Researchers unveil multi-mode reactions in perovskite solar cells

• As an appealing photovoltaic or pv material, metal halide perovskite yields high efficiency in solar cells. Nonetheless, the deep-level traps of minority service providers at the surface of the p-i-n perovskite solar cells can reduce nonradiative recombination. The accurate passivation of deep-level traps has actually been a major emphasis in increasing the power conversion efficiency (PCE) to the theoretical Shockley-Queisser restriction.

Just recently, a study team led by Prof. Xu Jixian and Prof. Wu Xiaojun from the University of Science and Technology of China (USTC) of the Chinese Academy of Sciences (CAS), as well as their collaborators from Suzhou Institute of Nano-Tech and also Nano-Bionics of CAS disclosed the perovskite/polymer multi-mode communications as well as their correlation with the passivation of the deep-level traps, and also uncovered a new in-situ protonation procedure that substantially minimizes the deep-level traps of minority carriers. This work was published in Joule.

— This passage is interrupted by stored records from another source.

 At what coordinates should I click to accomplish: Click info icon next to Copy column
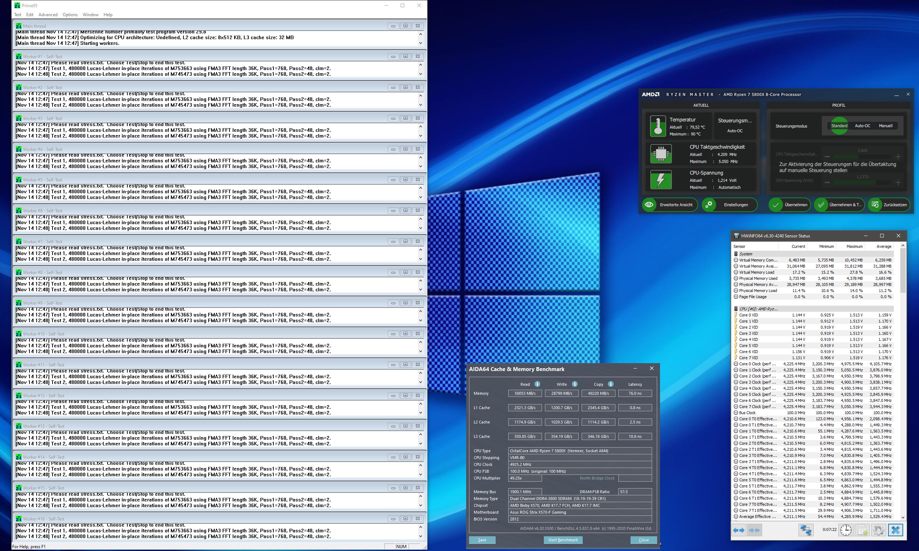610,384
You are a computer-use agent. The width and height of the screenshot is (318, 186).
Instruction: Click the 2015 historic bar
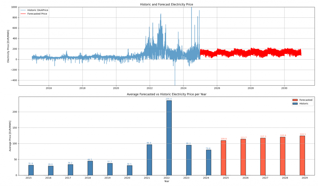[x=31, y=170]
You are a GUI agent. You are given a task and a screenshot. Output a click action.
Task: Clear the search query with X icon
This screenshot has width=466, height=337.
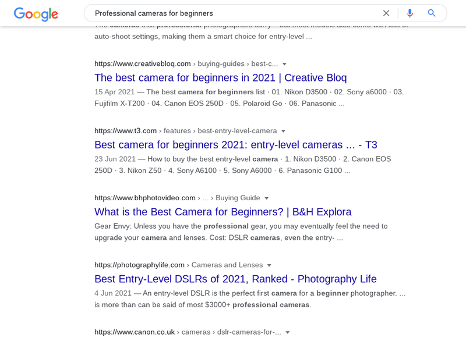386,13
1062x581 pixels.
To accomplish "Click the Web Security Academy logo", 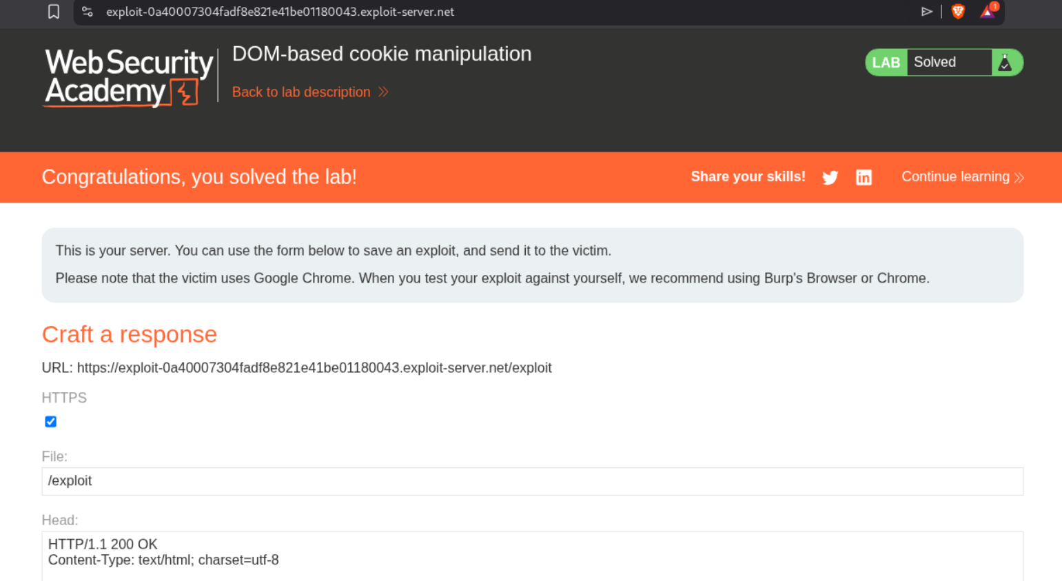I will [129, 77].
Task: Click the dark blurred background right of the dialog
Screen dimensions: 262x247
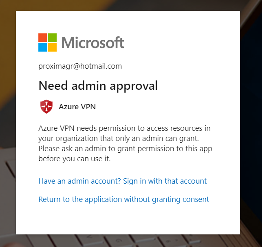Action: coord(251,122)
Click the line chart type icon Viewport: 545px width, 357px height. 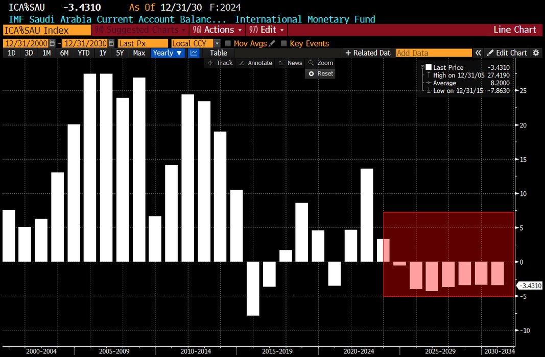194,53
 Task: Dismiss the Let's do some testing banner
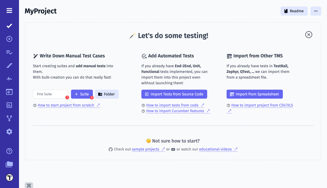click(309, 35)
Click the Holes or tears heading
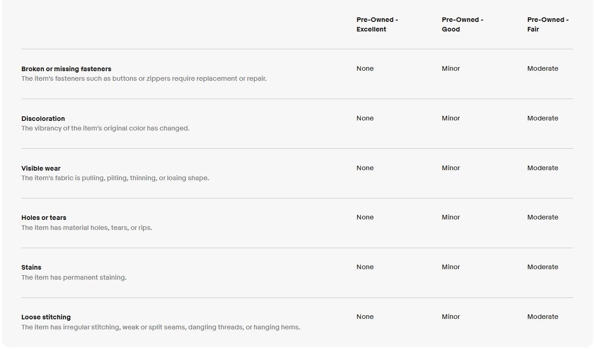The width and height of the screenshot is (594, 349). [x=44, y=218]
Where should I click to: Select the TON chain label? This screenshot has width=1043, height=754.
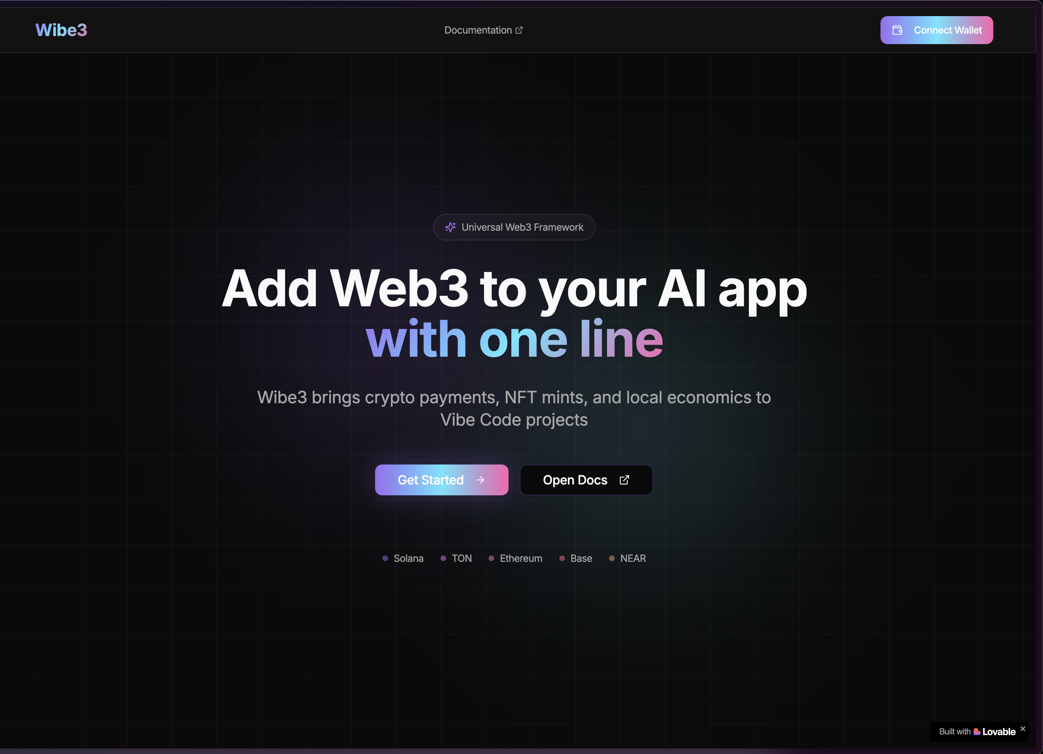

Previously recognized interaction modes at the perovskite/polyethyleneimine (PEI) user interface consist of standard physisorption and also metal-chelation, which either reveals small passivation effects or often tends to passivate the majority service provider traps. To conquer these issues, the scientists used high-sensitivity X-ray photoelectron spectroscopy (XPS) and sum-frequency-generation spectroscopy to recognize in-situ protonation process of the amine team at the perovskite/PEI surface area.

They studied the correlations in between different interaction modes and also traps by incorporating deep-level transient spectroscopy (DLTS) and also thickness functional theory (DFT). The results showed that the in-situ protonation can successfully passivate deep-level traps of minority carriers in perovskite, while standard ex-situ protonation can't.

The scientists also contrasted the passivation effect and also the volt-ampere features of PEI with different setups such as straight, branched and ethoxylated PEIs, and also exposed the synergistic effect of the practical group and also arrangements. They recommended that besides the routine thinking about improving the applicability of passivation by raising the kinds of functional teams, the multi-mode passivation of a solitary useful group must also be considered.

In addition, the scientists utilized the passivation technique in p-i-n perovskite solar cells of various band voids, all of which revealed significant improvement in PCE.

The perovskite/polymer multi-mode communications disclosed in this work give a feasible means for creating an universal passivation strategy and also improving power conversion efficiency in the future.